Provided records Start Marker
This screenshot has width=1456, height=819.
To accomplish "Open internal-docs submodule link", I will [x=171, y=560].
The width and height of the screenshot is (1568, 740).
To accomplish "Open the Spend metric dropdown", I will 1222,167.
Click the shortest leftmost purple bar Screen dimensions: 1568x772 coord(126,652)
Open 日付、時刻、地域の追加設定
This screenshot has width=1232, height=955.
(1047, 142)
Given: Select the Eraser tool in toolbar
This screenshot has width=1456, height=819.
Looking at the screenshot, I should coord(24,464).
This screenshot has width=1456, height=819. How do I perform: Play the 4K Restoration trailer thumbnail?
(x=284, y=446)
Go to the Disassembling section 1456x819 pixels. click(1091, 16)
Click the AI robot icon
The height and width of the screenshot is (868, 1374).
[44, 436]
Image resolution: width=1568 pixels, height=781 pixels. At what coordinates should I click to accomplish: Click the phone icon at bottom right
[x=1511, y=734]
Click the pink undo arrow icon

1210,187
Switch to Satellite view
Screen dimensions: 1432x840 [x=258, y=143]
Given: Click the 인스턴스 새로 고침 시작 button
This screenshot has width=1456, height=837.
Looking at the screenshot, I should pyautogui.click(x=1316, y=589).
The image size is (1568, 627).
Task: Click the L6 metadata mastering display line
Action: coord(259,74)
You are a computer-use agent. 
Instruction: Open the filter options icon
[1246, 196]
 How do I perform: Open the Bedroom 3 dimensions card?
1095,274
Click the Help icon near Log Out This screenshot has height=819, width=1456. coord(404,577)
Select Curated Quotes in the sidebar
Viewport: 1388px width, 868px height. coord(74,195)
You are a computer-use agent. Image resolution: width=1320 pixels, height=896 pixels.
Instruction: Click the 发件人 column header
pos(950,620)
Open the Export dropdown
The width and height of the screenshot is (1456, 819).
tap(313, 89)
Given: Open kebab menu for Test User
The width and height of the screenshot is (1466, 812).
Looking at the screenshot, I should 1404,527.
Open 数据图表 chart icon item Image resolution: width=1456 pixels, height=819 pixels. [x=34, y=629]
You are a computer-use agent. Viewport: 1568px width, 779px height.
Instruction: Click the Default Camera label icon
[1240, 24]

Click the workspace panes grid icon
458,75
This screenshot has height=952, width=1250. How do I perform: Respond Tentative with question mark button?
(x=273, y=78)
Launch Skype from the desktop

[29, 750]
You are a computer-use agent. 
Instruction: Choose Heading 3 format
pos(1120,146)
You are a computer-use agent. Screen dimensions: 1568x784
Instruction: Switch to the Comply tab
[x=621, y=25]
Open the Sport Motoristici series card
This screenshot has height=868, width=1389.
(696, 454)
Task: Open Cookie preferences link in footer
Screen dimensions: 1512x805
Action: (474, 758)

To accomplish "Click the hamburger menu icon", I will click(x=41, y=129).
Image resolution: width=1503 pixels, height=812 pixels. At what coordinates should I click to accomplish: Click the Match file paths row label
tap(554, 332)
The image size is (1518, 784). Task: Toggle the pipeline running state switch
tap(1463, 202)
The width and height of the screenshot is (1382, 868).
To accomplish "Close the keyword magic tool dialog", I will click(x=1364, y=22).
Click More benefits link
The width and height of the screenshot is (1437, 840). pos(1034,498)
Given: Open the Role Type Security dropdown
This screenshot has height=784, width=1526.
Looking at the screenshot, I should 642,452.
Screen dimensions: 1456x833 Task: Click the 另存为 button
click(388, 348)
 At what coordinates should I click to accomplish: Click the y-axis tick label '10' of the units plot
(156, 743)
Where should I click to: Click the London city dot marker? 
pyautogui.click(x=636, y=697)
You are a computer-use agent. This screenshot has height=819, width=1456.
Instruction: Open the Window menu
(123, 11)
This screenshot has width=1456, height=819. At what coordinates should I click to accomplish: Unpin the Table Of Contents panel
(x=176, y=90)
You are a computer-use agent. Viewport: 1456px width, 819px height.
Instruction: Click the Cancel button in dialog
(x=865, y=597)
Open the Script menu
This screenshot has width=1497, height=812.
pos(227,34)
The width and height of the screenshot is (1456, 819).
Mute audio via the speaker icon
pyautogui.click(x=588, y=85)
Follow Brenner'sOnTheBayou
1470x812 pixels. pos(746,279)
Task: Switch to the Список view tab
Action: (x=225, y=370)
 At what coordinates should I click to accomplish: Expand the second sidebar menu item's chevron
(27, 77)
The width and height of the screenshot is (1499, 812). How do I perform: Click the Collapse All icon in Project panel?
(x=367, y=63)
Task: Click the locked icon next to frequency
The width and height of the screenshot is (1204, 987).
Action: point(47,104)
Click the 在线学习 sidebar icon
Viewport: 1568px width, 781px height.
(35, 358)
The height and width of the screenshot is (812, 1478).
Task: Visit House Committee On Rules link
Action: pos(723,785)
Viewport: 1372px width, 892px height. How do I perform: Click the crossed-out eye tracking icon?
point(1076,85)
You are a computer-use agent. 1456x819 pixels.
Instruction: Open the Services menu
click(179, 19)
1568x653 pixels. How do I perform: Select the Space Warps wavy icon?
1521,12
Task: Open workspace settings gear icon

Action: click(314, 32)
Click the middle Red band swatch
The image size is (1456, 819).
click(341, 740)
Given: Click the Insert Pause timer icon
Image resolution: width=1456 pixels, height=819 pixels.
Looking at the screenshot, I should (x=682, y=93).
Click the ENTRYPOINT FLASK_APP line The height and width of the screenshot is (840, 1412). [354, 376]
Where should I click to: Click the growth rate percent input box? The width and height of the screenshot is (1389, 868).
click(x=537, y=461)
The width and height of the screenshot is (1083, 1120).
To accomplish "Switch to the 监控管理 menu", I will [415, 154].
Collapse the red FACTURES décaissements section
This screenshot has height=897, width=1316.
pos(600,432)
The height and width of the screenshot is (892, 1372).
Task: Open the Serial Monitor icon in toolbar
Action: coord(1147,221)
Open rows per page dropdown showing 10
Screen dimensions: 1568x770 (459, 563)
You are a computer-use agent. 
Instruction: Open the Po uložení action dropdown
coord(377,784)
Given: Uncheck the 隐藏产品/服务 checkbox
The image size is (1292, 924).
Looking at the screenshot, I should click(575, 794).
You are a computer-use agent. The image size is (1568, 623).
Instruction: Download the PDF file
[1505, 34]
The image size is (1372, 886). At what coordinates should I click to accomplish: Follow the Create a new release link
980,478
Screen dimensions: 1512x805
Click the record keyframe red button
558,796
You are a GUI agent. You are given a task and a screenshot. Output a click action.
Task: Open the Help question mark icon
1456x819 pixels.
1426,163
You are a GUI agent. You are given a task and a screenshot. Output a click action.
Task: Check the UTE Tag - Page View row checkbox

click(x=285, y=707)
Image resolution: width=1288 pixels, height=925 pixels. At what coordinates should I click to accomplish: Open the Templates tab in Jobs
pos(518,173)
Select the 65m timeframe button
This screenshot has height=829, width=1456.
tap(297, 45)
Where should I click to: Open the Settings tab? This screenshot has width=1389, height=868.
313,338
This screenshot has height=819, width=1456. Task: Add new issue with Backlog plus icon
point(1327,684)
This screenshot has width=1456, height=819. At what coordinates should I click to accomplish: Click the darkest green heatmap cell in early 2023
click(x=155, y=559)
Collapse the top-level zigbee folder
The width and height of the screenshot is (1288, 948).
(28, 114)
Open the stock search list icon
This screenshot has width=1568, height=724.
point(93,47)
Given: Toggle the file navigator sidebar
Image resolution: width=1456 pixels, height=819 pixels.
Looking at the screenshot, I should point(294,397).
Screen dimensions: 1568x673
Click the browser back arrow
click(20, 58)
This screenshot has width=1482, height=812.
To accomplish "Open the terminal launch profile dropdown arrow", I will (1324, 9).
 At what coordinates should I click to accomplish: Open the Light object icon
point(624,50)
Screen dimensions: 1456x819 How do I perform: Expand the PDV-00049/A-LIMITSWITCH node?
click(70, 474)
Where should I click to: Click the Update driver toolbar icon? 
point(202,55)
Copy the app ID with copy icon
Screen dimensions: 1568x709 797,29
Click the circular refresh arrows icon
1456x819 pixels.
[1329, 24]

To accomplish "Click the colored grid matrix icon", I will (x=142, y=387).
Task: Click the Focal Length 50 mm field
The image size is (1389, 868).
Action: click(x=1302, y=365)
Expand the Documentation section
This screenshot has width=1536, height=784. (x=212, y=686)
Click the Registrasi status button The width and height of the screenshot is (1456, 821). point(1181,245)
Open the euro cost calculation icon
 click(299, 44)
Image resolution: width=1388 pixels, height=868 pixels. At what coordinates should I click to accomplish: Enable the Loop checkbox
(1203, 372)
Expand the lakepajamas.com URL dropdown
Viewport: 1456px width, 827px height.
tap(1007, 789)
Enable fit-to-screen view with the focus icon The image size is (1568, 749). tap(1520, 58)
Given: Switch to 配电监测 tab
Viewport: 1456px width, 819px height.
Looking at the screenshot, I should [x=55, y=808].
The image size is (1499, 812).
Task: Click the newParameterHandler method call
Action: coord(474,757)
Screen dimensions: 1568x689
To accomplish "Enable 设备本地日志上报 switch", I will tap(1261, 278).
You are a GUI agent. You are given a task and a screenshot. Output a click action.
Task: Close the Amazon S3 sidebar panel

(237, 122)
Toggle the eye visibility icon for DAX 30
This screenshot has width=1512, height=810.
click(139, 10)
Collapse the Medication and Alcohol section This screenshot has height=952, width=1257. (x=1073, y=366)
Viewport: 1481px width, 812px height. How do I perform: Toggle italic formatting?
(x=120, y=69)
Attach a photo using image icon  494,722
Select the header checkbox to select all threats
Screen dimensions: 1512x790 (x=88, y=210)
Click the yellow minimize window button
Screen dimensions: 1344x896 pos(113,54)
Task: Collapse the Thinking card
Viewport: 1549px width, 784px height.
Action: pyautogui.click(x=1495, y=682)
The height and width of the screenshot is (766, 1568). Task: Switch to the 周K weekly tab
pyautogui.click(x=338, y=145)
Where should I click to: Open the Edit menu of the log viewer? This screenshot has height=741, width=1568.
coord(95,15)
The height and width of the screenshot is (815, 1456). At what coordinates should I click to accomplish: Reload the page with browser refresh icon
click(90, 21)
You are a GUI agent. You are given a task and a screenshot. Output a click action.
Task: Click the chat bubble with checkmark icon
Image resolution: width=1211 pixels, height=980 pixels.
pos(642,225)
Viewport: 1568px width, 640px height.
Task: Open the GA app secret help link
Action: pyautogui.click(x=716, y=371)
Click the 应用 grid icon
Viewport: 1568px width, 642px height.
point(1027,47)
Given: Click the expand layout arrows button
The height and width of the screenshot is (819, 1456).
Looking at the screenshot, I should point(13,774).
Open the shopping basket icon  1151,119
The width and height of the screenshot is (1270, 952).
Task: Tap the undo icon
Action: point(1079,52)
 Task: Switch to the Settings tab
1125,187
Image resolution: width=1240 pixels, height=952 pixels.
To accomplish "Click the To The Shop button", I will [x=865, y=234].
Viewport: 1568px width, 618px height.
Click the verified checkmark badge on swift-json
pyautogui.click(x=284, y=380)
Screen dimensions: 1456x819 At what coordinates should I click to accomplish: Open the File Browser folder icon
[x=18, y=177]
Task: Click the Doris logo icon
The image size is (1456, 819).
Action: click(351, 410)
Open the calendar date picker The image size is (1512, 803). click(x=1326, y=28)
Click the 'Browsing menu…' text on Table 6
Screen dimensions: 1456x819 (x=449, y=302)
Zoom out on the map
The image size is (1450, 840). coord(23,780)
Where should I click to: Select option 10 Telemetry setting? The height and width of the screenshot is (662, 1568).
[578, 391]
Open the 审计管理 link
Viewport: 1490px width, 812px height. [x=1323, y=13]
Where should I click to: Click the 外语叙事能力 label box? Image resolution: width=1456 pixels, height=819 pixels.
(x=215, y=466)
Provided records End Marker
## Problem details
In the data above, which lines include "computer"? Return those lines.

## Problem solution
You are a computer-use agent. 
You are a computer-use agent. Image resolution: width=1320 pixels, height=896 pixels.
You are a computer-use agent. Viewport: 1568px width, 779px height.
You are a computer-use agent. 
You are a computer-use agent. Screen dimensions: 1568x784
You are a computer-use agent. This screenshot has height=819, width=1456.
You are a computer-use agent. Viewport: 1456px width, 819px height.
You are a computer-use agent. 1456x819 pixels.
You are a computer-use agent. 
You are a computer-use agent. The image size is (1568, 623).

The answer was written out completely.